:: DATA FOR PROCESSING ::
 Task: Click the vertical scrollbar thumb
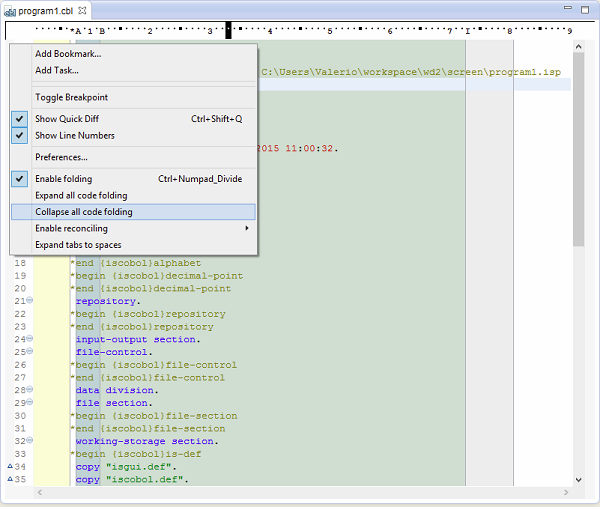579,150
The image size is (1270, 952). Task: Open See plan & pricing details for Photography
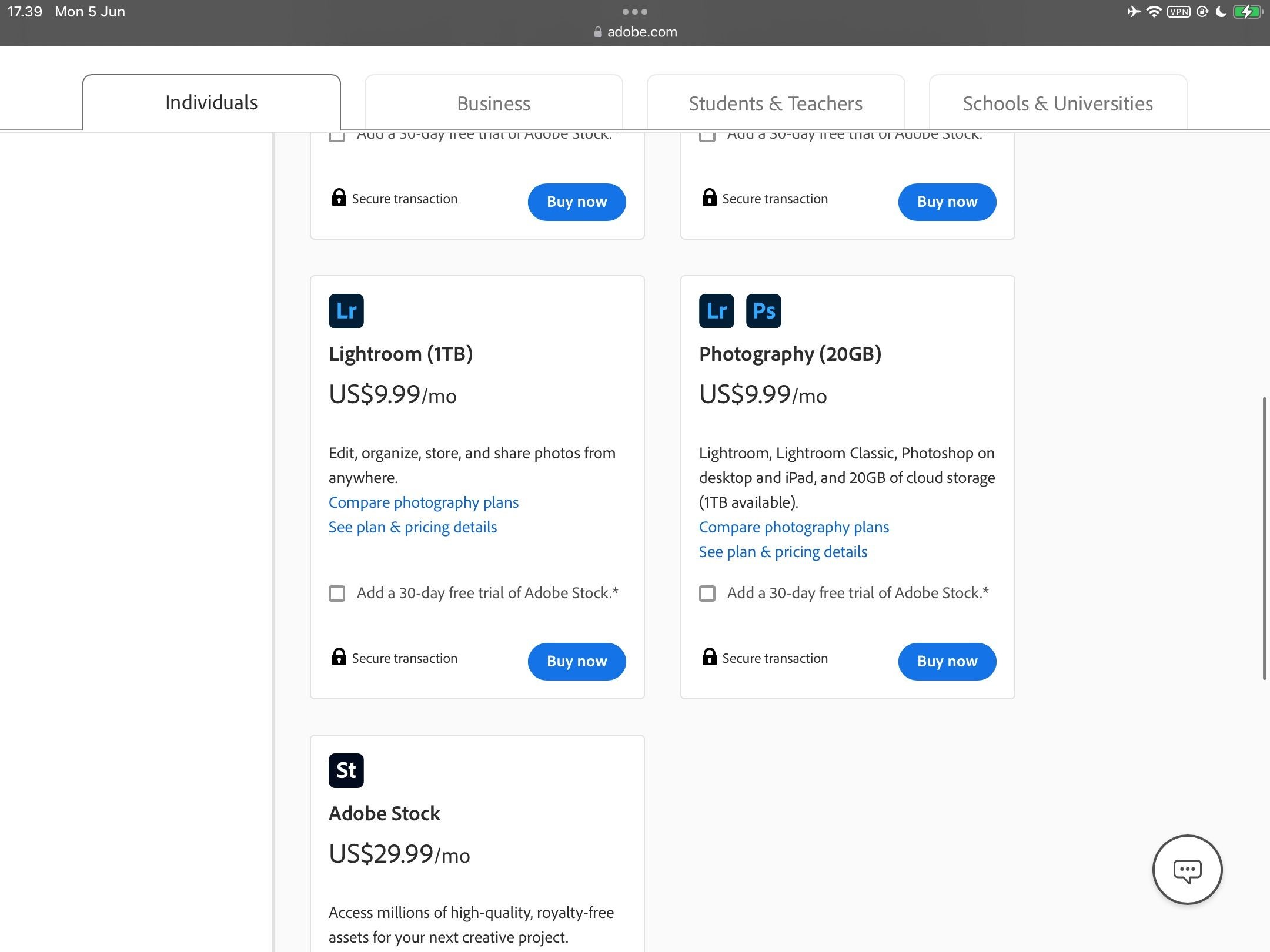click(x=783, y=552)
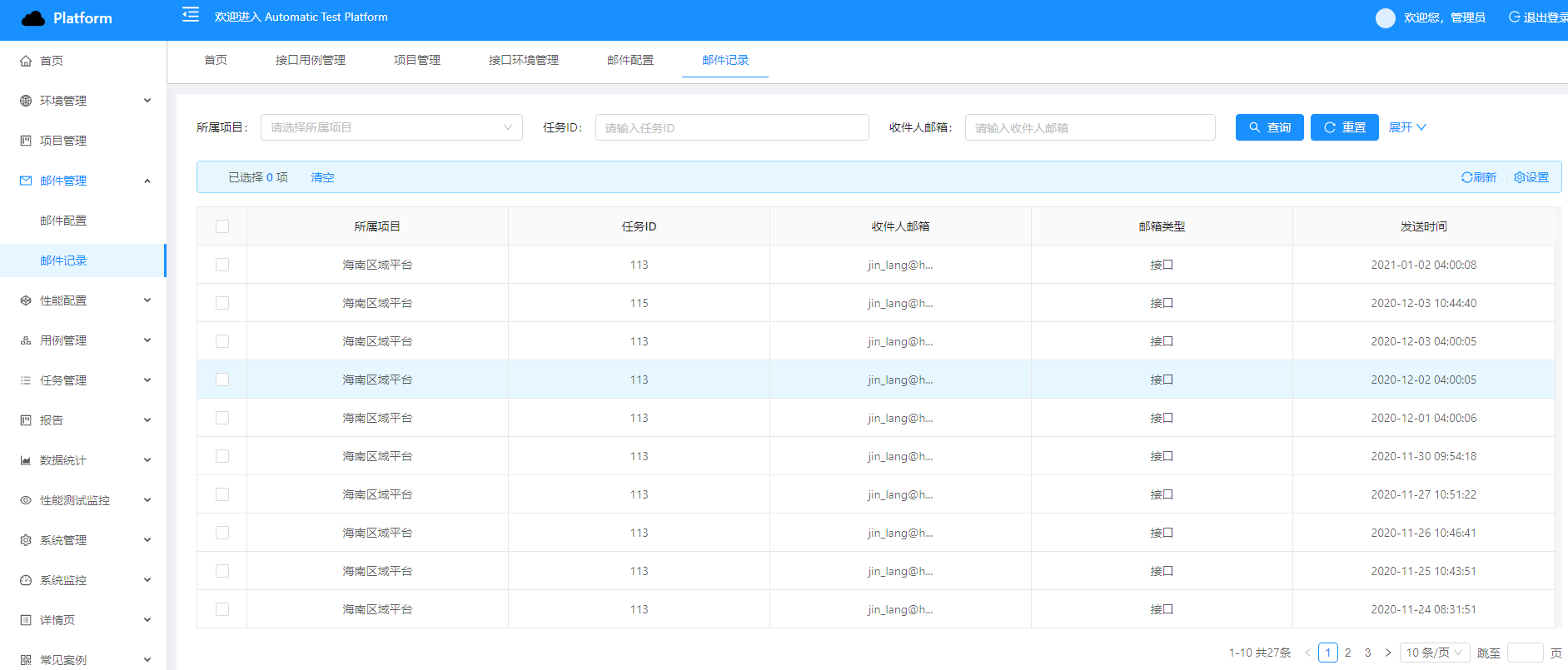Switch to the 接口用例管理 tab
The height and width of the screenshot is (670, 1568).
pyautogui.click(x=311, y=60)
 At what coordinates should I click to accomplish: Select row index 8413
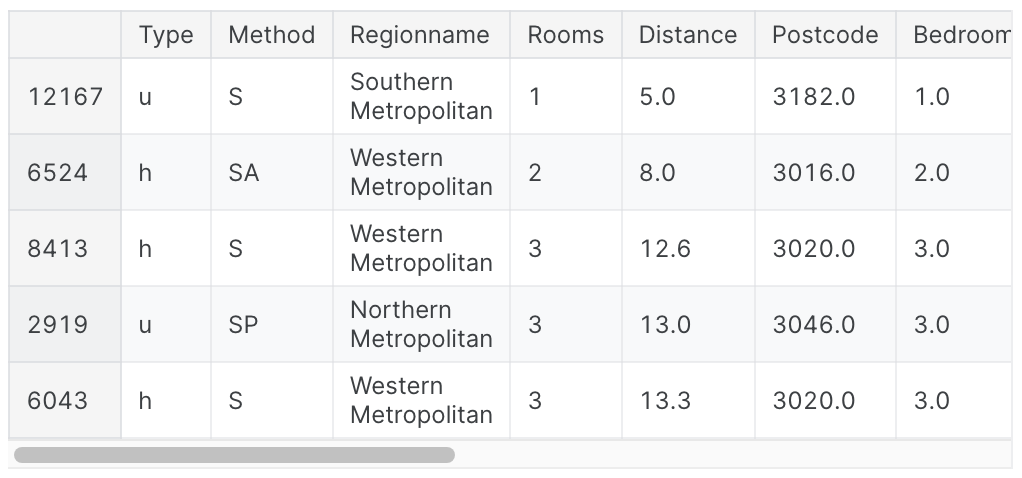65,248
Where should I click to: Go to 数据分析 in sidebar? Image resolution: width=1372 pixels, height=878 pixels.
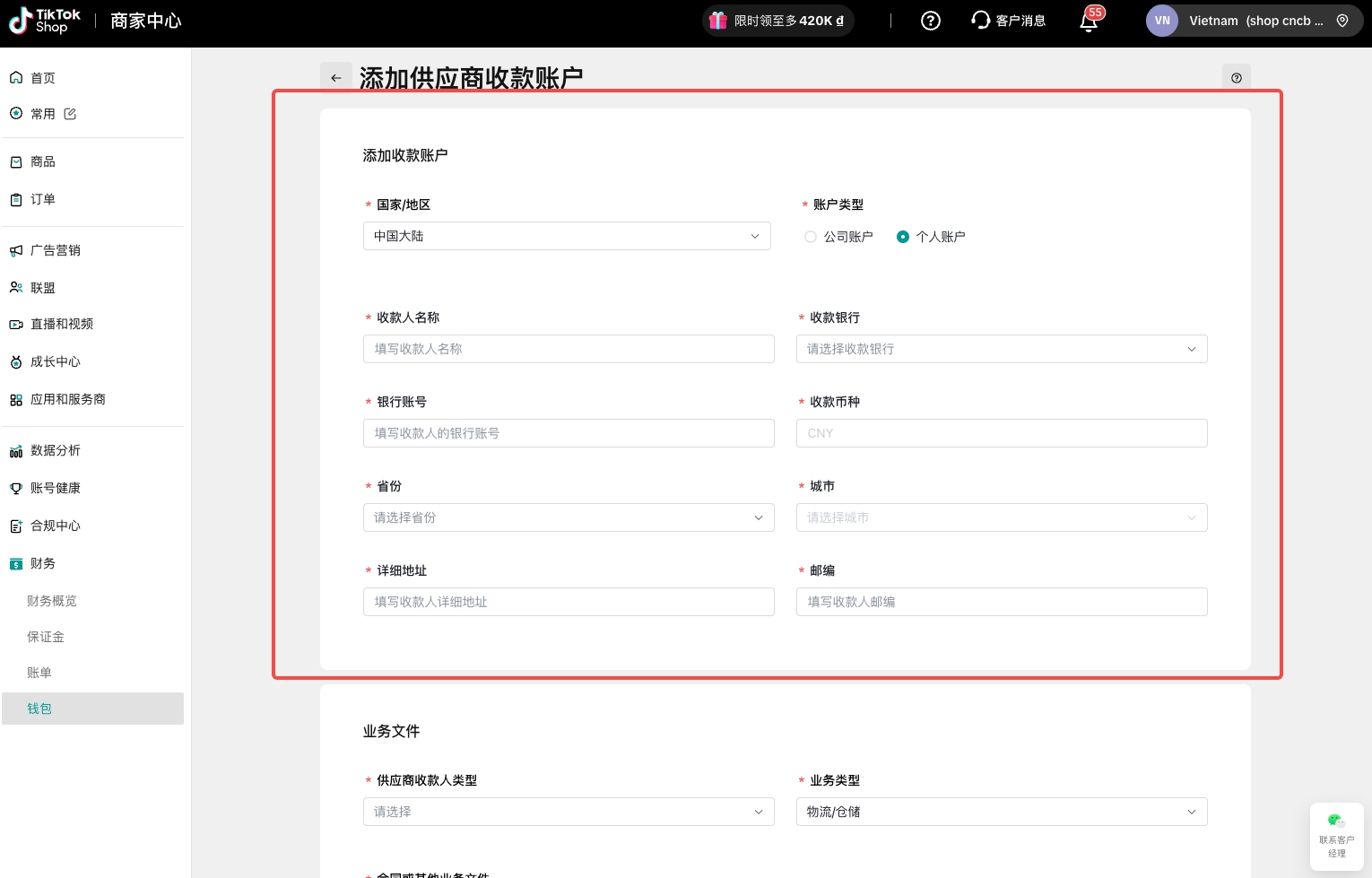(56, 450)
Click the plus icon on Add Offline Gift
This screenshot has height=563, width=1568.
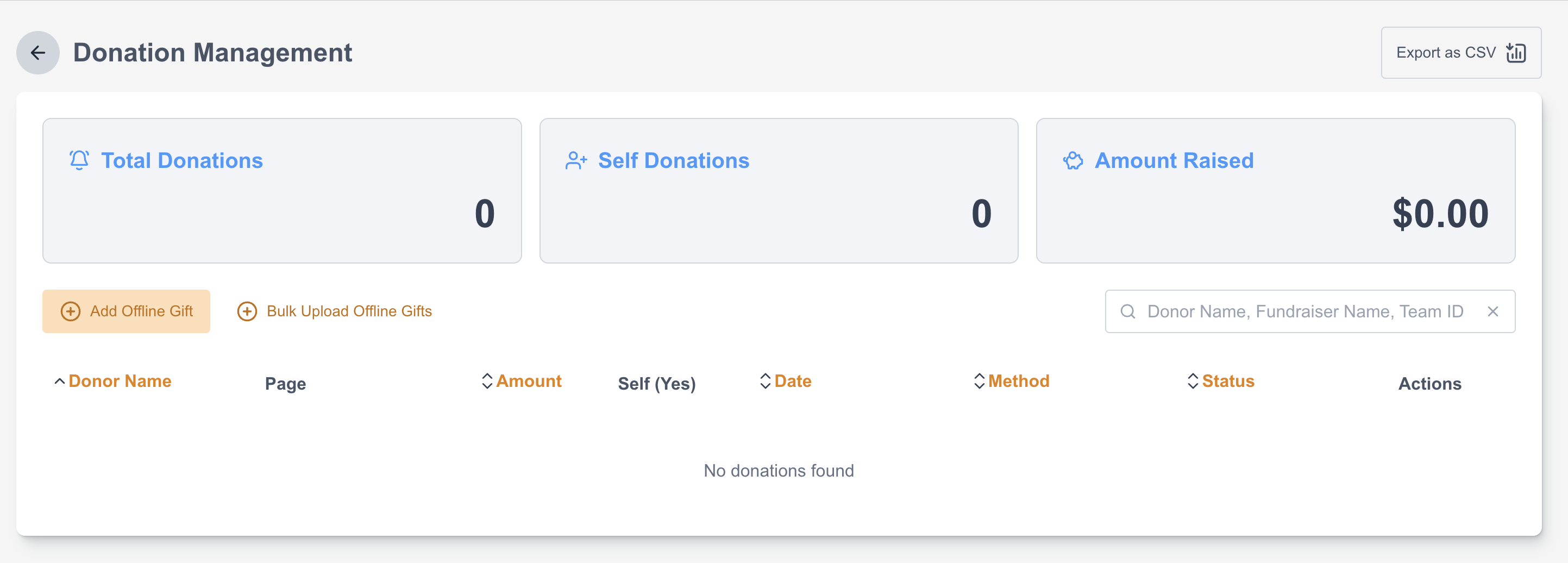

:: EXERCISE AIM ::
Every line of the listing above is to be set down verbatim, without the pictures.

:: EXERCISE RESULT ::
 Task: Click the vertical scrollbar thumb
579,150
The image size is (1270, 952). Task: Open See plan & pricing details for Photography
click(x=783, y=552)
Switch to the 接口用例管理 tab
The height and width of the screenshot is (670, 1568).
pyautogui.click(x=311, y=60)
 At what coordinates should I click to accomplish: Select row index 8413
65,248
Where should I click to: Go to 数据分析 in sidebar? Image resolution: width=1372 pixels, height=878 pixels.
(56, 450)
Click the plus icon on Add Offline Gift
This screenshot has height=563, width=1568.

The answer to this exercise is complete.